*EXERCISE INSTRUCTIONS*: Restate the whole listing exactly.

*SUPPLIED DATA*:
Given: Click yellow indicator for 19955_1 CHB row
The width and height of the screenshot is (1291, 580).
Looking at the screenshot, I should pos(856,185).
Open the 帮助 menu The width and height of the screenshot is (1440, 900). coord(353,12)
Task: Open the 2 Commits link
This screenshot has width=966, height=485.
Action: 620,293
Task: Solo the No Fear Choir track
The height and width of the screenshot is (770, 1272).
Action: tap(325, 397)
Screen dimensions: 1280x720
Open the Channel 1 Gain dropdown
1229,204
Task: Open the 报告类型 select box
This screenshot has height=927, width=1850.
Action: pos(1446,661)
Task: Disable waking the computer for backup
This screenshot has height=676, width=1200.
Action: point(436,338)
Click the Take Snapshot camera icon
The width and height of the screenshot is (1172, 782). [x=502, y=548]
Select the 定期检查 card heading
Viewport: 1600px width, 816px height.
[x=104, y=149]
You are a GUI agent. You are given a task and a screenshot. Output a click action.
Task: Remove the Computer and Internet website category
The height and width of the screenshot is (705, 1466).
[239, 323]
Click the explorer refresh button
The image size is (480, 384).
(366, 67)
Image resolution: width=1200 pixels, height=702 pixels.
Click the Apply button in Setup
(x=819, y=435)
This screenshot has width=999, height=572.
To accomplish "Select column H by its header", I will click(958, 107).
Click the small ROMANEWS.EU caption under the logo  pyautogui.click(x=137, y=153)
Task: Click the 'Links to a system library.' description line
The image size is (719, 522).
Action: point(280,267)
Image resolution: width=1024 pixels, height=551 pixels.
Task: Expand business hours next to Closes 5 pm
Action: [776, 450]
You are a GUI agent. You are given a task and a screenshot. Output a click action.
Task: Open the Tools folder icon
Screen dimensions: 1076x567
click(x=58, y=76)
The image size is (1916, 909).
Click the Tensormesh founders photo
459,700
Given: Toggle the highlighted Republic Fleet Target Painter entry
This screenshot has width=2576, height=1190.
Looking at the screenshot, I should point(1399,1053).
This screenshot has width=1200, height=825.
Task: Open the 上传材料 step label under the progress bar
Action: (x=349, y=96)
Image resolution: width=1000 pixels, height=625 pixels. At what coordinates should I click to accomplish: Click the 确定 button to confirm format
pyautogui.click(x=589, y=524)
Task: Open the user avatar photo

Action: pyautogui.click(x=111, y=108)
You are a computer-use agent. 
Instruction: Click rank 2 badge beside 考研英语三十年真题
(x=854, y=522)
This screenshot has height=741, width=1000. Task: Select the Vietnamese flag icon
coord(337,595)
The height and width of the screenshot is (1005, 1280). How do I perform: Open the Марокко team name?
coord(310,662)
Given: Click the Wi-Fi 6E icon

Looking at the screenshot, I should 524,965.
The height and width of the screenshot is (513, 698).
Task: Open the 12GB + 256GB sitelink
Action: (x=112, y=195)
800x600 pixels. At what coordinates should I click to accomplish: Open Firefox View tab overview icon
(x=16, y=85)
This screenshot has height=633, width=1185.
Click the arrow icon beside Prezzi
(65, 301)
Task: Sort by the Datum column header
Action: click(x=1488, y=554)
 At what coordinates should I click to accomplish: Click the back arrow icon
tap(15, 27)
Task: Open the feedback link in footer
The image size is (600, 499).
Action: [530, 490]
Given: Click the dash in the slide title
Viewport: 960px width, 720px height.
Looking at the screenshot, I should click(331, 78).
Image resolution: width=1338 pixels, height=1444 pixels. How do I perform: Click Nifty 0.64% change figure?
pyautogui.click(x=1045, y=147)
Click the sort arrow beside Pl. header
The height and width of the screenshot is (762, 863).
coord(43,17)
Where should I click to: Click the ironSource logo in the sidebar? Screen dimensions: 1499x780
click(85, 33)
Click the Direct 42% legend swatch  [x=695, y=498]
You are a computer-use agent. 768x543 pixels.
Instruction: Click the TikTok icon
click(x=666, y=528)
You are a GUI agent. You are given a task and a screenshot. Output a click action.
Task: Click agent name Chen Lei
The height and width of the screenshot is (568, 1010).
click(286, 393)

*PROBLEM SOLUTION*:
Given: Click yellow indicator for 19955_1 CHB row
The width and height of the screenshot is (1291, 580).
Looking at the screenshot, I should pos(856,185).
Open the 帮助 menu The width and height of the screenshot is (1440, 900). coord(353,12)
Task: Open the 2 Commits link
This screenshot has width=966, height=485.
Action: 620,293
Task: Solo the No Fear Choir track
The height and width of the screenshot is (770, 1272).
Action: tap(325, 397)
Screen dimensions: 1280x720
Open the Channel 1 Gain dropdown
1229,204
Task: Open the 报告类型 select box
This screenshot has height=927, width=1850.
Action: pos(1446,661)
Task: Disable waking the computer for backup
This screenshot has height=676, width=1200.
Action: point(436,338)
Click the Take Snapshot camera icon
The width and height of the screenshot is (1172, 782). [x=502, y=548]
Select the 定期检查 card heading
Viewport: 1600px width, 816px height.
[x=104, y=149]
You are a GUI agent. You are given a task and a screenshot. Output a click action.
Task: Remove the Computer and Internet website category
The height and width of the screenshot is (705, 1466).
[239, 323]
Click the explorer refresh button
The image size is (480, 384).
(366, 67)
Image resolution: width=1200 pixels, height=702 pixels.
Click the Apply button in Setup
(x=819, y=435)
This screenshot has width=999, height=572.
To accomplish "Select column H by its header", I will click(958, 107).
Click the small ROMANEWS.EU caption under the logo  pyautogui.click(x=137, y=153)
Task: Click the 'Links to a system library.' description line
The image size is (719, 522).
Action: point(280,267)
Image resolution: width=1024 pixels, height=551 pixels.
Task: Expand business hours next to Closes 5 pm
Action: [776, 450]
You are a GUI agent. You are given a task and a screenshot. Output a click action.
Task: Open the Tools folder icon
Screen dimensions: 1076x567
click(x=58, y=76)
The image size is (1916, 909).
Click the Tensormesh founders photo
459,700
Given: Toggle the highlighted Republic Fleet Target Painter entry
This screenshot has width=2576, height=1190.
Looking at the screenshot, I should point(1399,1053).
This screenshot has width=1200, height=825.
Task: Open the 上传材料 step label under the progress bar
Action: (x=349, y=96)
Image resolution: width=1000 pixels, height=625 pixels. At what coordinates should I click to accomplish: Click the 确定 button to confirm format
pyautogui.click(x=589, y=524)
Task: Open the user avatar photo

Action: pyautogui.click(x=111, y=108)
You are a computer-use agent. 
Instruction: Click rank 2 badge beside 考研英语三十年真题
(x=854, y=522)
This screenshot has height=741, width=1000. Task: Select the Vietnamese flag icon
coord(337,595)
The height and width of the screenshot is (1005, 1280). How do I perform: Open the Марокко team name?
coord(310,662)
Given: Click the Wi-Fi 6E icon

Looking at the screenshot, I should 524,965.
The height and width of the screenshot is (513, 698).
Task: Open the 12GB + 256GB sitelink
Action: (x=112, y=195)
800x600 pixels. At what coordinates should I click to accomplish: Open Firefox View tab overview icon
(x=16, y=85)
This screenshot has height=633, width=1185.
Click the arrow icon beside Prezzi
(65, 301)
Task: Sort by the Datum column header
Action: click(x=1488, y=554)
 At what coordinates should I click to accomplish: Click the back arrow icon
tap(15, 27)
Task: Open the feedback link in footer
The image size is (600, 499).
Action: [530, 490]
Given: Click the dash in the slide title
Viewport: 960px width, 720px height.
Looking at the screenshot, I should click(331, 78).
Image resolution: width=1338 pixels, height=1444 pixels. How do I perform: Click Nifty 0.64% change figure?
pyautogui.click(x=1045, y=147)
Click the sort arrow beside Pl. header
The height and width of the screenshot is (762, 863).
coord(43,17)
Where should I click to: Click the ironSource logo in the sidebar? Screen dimensions: 1499x780
click(85, 33)
Click the Direct 42% legend swatch  [x=695, y=498]
You are a computer-use agent. 768x543 pixels.
Instruction: Click the TikTok icon
click(x=666, y=528)
You are a GUI agent. You are given a task and a screenshot. Output a click action.
Task: Click agent name Chen Lei
The height and width of the screenshot is (568, 1010).
click(286, 393)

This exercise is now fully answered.